Introduction

Given the existing monitoring network, our analysis locates the best site for the next monitoring asset, thereby filling in monitoring network gaps one asset at a time, based off the sites that already are in place. In this analysis we utilized methods that fall in the middle of the spectrum defined by other works in this realm (see Asch et al. (2003) for a more simplistic approach, and Frolov et al. 2013 for a more involved approach). These decisions were made due to the constraints of the data we used (spatial metadata as opposed to time series and satellite data) as well as the goal of working with policymakers and non-scientist end users. The result is an analysis that provides specific spatial information on relative sampling of ocean acidification on the West Coast. Monitoring networks are geographic objects, and it might seem that the ideal network would evenly spaced across the ocean. However, the ocean is not uniform: some places in the ocean are more dynamic, both spatially and temporally, than others. This effect can be illustrated with an example from the Santa Barbara Channel (see LTER analysis). Thus, where the ocean is highly dynamic, an ideal monitoring network will have more closely clustered assets than in places that are more static.

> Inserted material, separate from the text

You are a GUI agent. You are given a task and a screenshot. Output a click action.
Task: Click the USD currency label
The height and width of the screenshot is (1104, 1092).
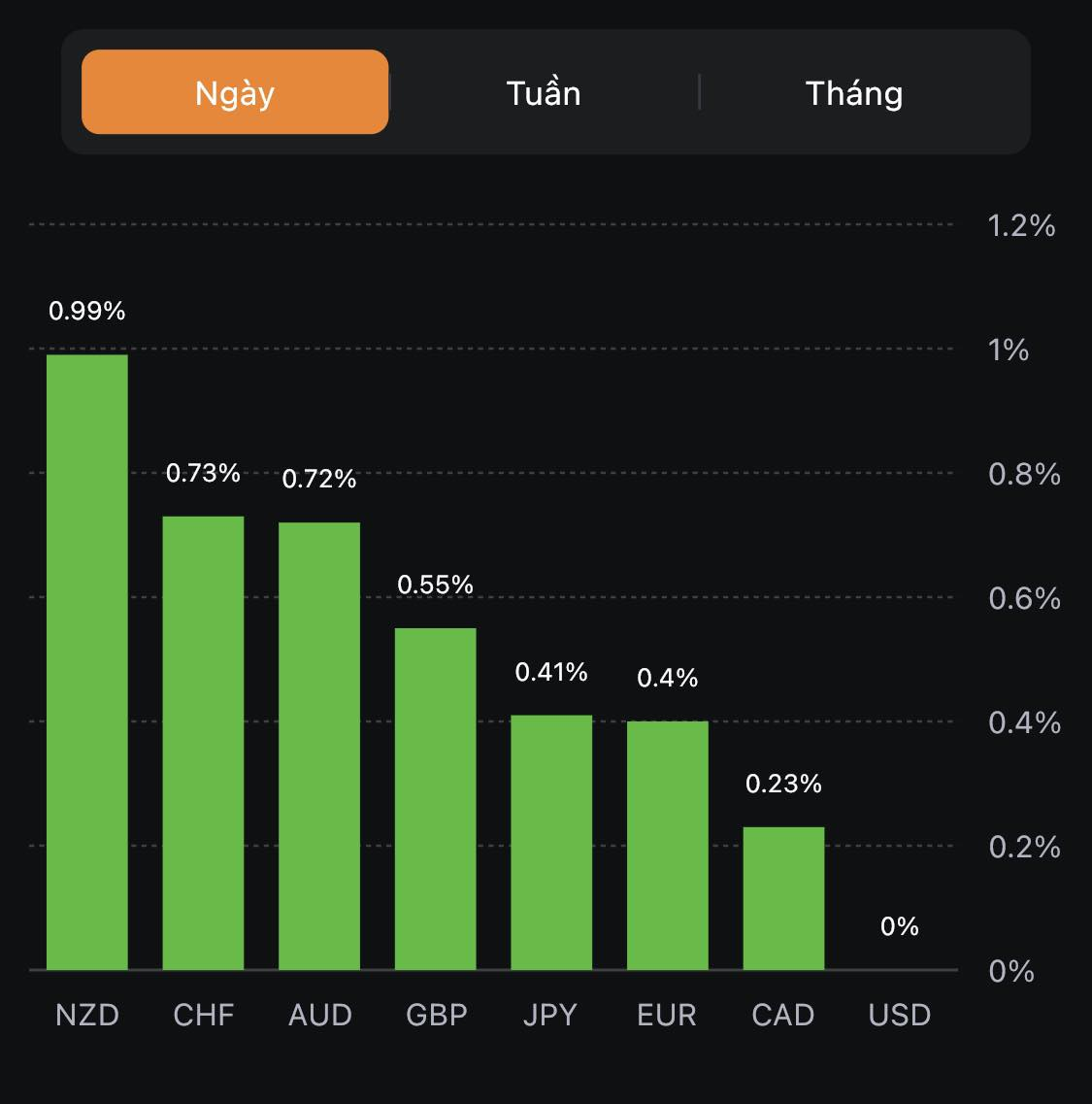[900, 1015]
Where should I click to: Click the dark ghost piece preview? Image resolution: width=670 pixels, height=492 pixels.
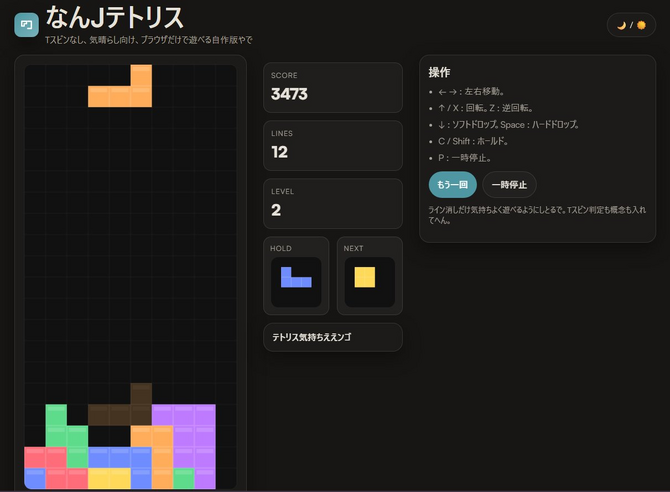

Step 1. Manipulate sea surface temperature and dissolved oxygen estimate make aragonite saturation state

Setup

Load packages, set cache, define study area

if (!require(pacman)) install.packages("pacman")
## Loading required package: pacman
library(pacman)
p_load(
  tidyverse, here, glue,
  raster,
  sdmpredictors, dismo, 
  deldir, 
  mapview,
  tmap,
  ggplot2,
  rgdal,
  gstat,
  usdm,
  knitr,
  tmap,
  rnaturalearth, 
  grid,
  gridExtra)
# custom R package: oatools
devtools::load_all(here("../oatools")) # for developing
## Loading oatools
## Warning in setup_ns_exports(path, export_all, export_imports): Objects
## listed as exports, but not present in namespace: find_gaps
#library(oatools) # devtools::install_github("resilinseas/oatools") # for eventual production
# paths & variables ----
dir_data        <- here("data")
dir_sdmdata_old <- here("data/sdmpredictors")
dir_cache       <- here("cache")
dir_sdmdata     <- here("cache/sdmpredictors")
SST_tif <- here("data/sst_mean.tif")
DO_tif  <- here("data/do_mean.tif")

# reorganize dirs so "cache" is always local and ignored by git, vs all in "data" tracked by git & pushed to github
if (!dir.exists(dir_data))    dir.create(dir_data)
if (!dir.exists(dir_cache))   dir.create(dir_cache)
if (!dir.exists(dir_sdmdata) & dir.exists(dir_sdmdata_old))
  file.rename(dir_sdmdata_old, dir_sdmdata)
if (!dir.exists(dir_sdmdata)) dir.create(dir_sdmdata)
 list<- list_layers("Bio-ORACLE")

# extent of NE Pacific study area, for cropping rasters
ext_study <- extent(-600000, 340000, -590000, 1210000)
crs_study <- '+init=EPSG:6414'

# extent of larger area for voronoi polygons
ext_study_vor <- extent(-800000, 340000, -800000, 1300000)
ext_study_alin <- extent(-6000000, 340000, -600000, 430000)
ext_study_juranek <- extent(-6000000, 340000, -900000, 1210000)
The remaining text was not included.